● Article:
begin

- [Narrator] Many people think of InDesign as a print tool, but InDesign is a tool for laying out pages and those could be print or interactive onscreen pages. The four main interactive formats that InDesign supports are Swift or Flash, and that as you probably know is pretty much on it's way out. And then there's the PDF format, and then EPUB and Publish Online. Each one of these support different types of interactivity. Like EPUB and Publish Online, support animation but not form fields.
And you could make a PDF with interactive form fields right in InDesign, but PDF doesn't currently support animation. But there is one thing that all these file formats support very well and that's hyperlinks. Let's see how InDesign lets you set up hyperlinks in your documents. In this document from the exercise files folder, I want to make this logo in the lower left corner a hyperlink. When anybody clicks on that logo, I'd like it to take them to a website. Now that graphic is on a Master Page, so to change it, I need to go to the Master Page.
I'll go up to the Pages panel. Double click on A-Master, and now, I can select that object. I'll select it, then zoom in to 200% by pressing Command 2 or Control 2 on Windows. Now when you're making a hyperlink, you can either select text with the Type tool or select the entire object with the Selection tool. In this case, it's a graphic so I need to select the object, the graphic frame. Now I need the hyperlinks panel, and I could find that by going up to the Window menu, and then choosing from the Interactive sub-menu.
But, I want to show you a faster way. Instead, I'm going to come up here to the Workspace menu. It's up in the Application bar, and currently, it's set to Advanced. But I'm going to change this to Interactive for PDF. This Workspace is called Interactive for PDF, but it's not really just for PDF. They really should change that so it's just interactive. Anyway, inside this workspace you can see a bunch of different panels, including the hyperlinks panel. So, I'll click on that. And now, to make my hyperlink, all I need to do is make sure this is selected on the page, and then, type a URL in the URL field at the top of the panel.
Now in this case, instead of typing it in, I'm simply going to pull it out of this pop-up menu. Every time you make one of these hyperlinks in InDesign, it'll save it, so you can pull it out of the menu later. Okay. That's it. I'm done. That whole frame is now a hyperlink. And you can see it listed over here in the panel. Let's go back to the first page of the document. I'm going to use a secret shortcut, Command or Control Page Up. That's kind of like hitting the Back button in a web browser. It goes back to the last page that I was looking at.
Now, let's zoom back to fit the page in Window. And I can do that with a Command 0 or a Control 0 on Windows. And I'm going to grab my Type tool, and drag over this first line of text. I'd like to make that text a hyperlink. But this time, instead of typing a web address in the URL field, I'm going to come down to the bottom of the hyperlinks panel, and click the new hyperlink button. Up comes the new hyperlink dialogue box, and I have all kinds of options for my hyperlink here. First of all, you can choose what kind of link you want to make.

end

● Dataset content:
begin

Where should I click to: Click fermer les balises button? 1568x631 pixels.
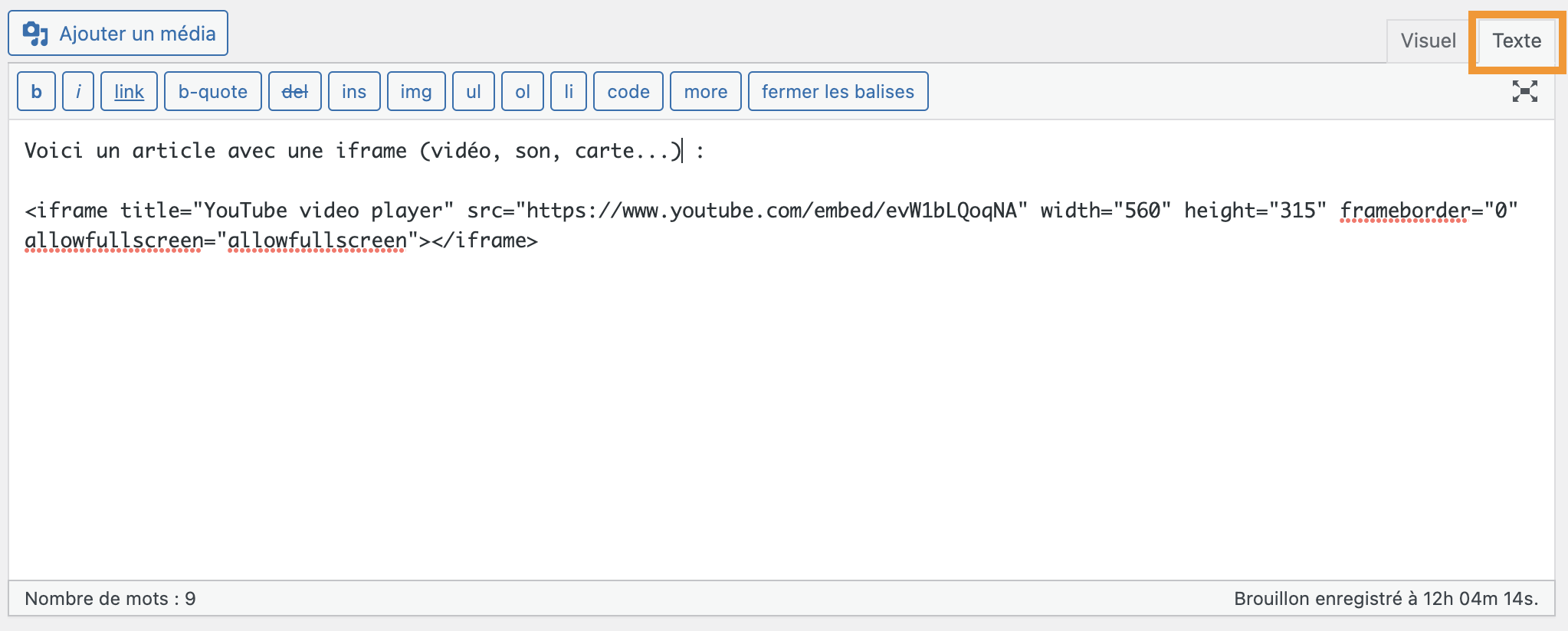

end
begin

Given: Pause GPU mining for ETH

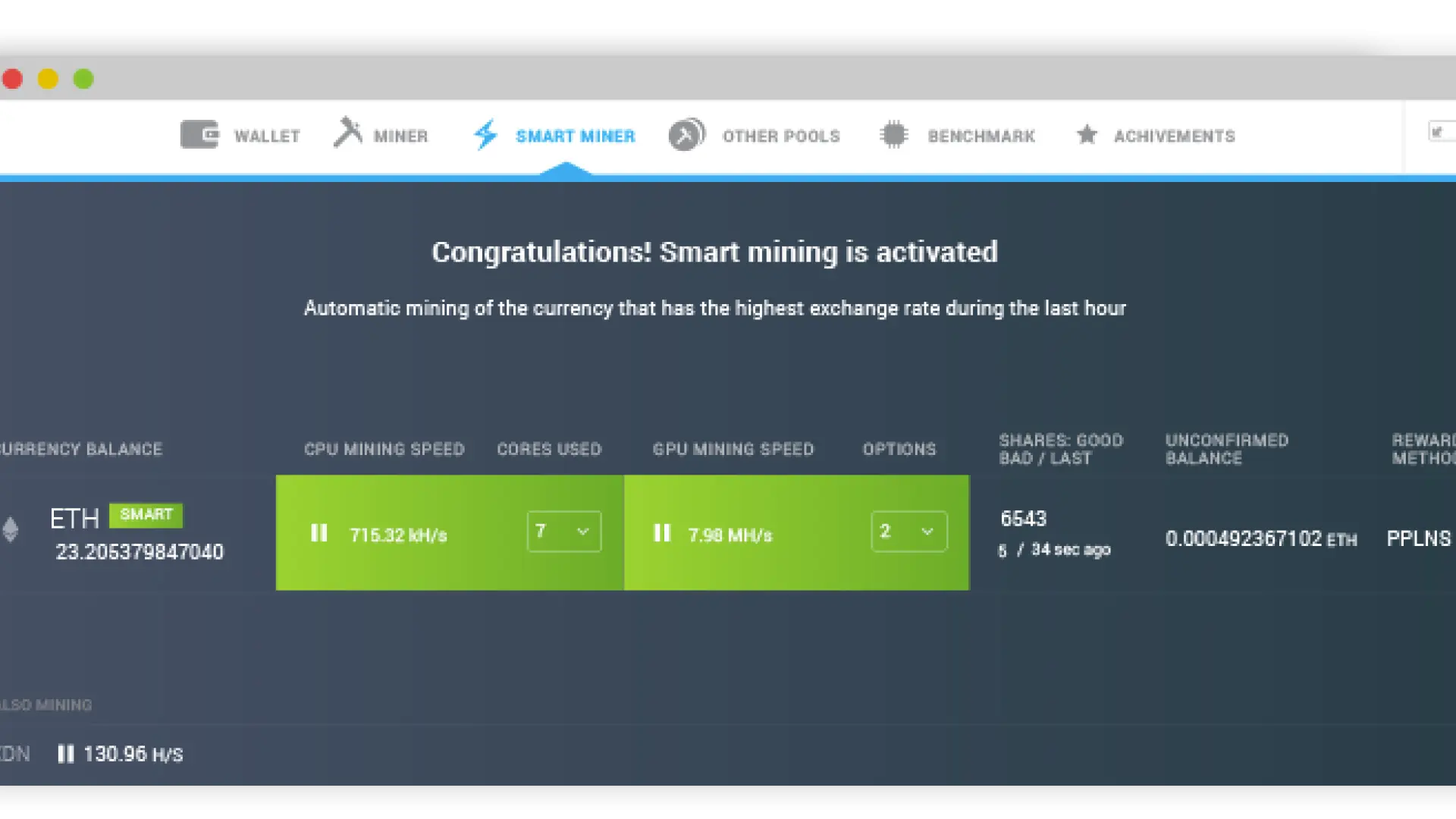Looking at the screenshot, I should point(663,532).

end
begin

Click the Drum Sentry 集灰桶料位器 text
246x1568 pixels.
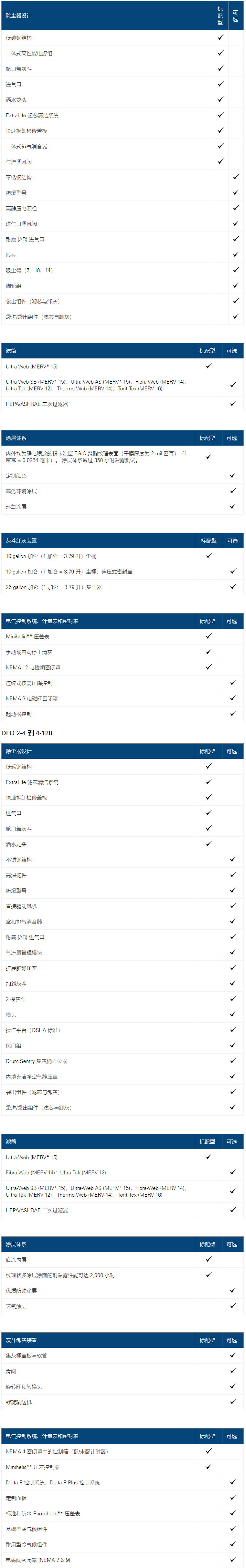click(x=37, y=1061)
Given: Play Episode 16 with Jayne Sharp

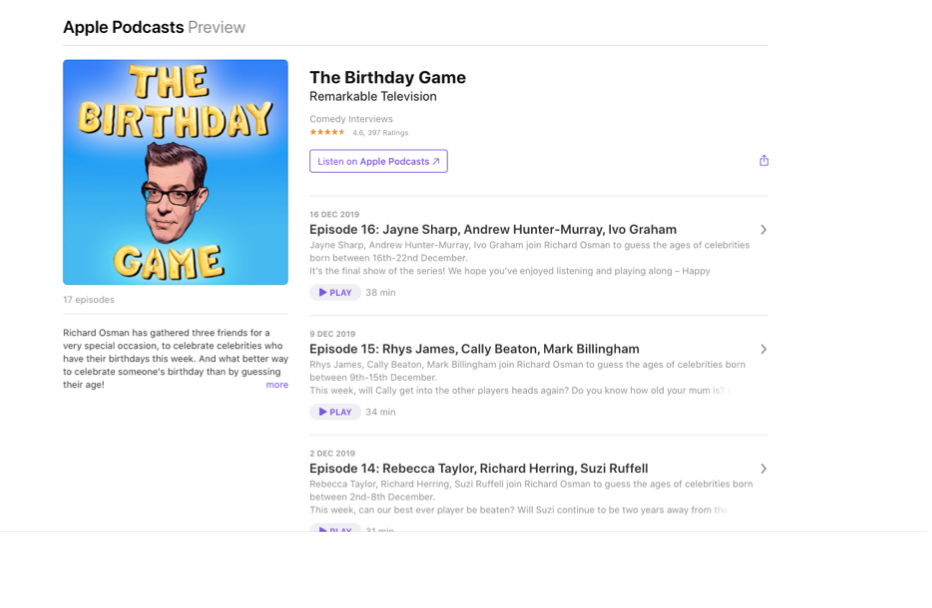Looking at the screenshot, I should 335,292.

end

● Jobs:
[A] Answer these questions about the InDesign transcript:
(i) Which format lets you build interactive form fields in InDesign but does not currently support animation?
(ii) What keyboard shortcut zooms to 200%?
(iii) Which workspace does the narrator switch to from the Workspace menu?
[B] Repeat the InDesign transcript word for word, from "But, I want" up to and including "of the panel.".

● Completed exercise:
[A]
(i) PDF
(ii) Command 2, or Control 2 on Windows
(iii) Interactive for PDF

[B]
But, I want to show you a faster way. Instead, I'm going to come up here to the Workspace menu. It's up in the Application bar, and currently, it's set to Advanced. But I'm going to change this to Interactive for PDF. This Workspace is called Interactive for PDF, but it's not really just for PDF. They really should change that so it's just interactive. Anyway, inside this workspace you can see a bunch of different panels, including the hyperlinks panel. So, I'll click on that. And now, to make my hyperlink, all I need to do is make sure this is selected on the page, and then, type a URL in the URL field at the top of the panel.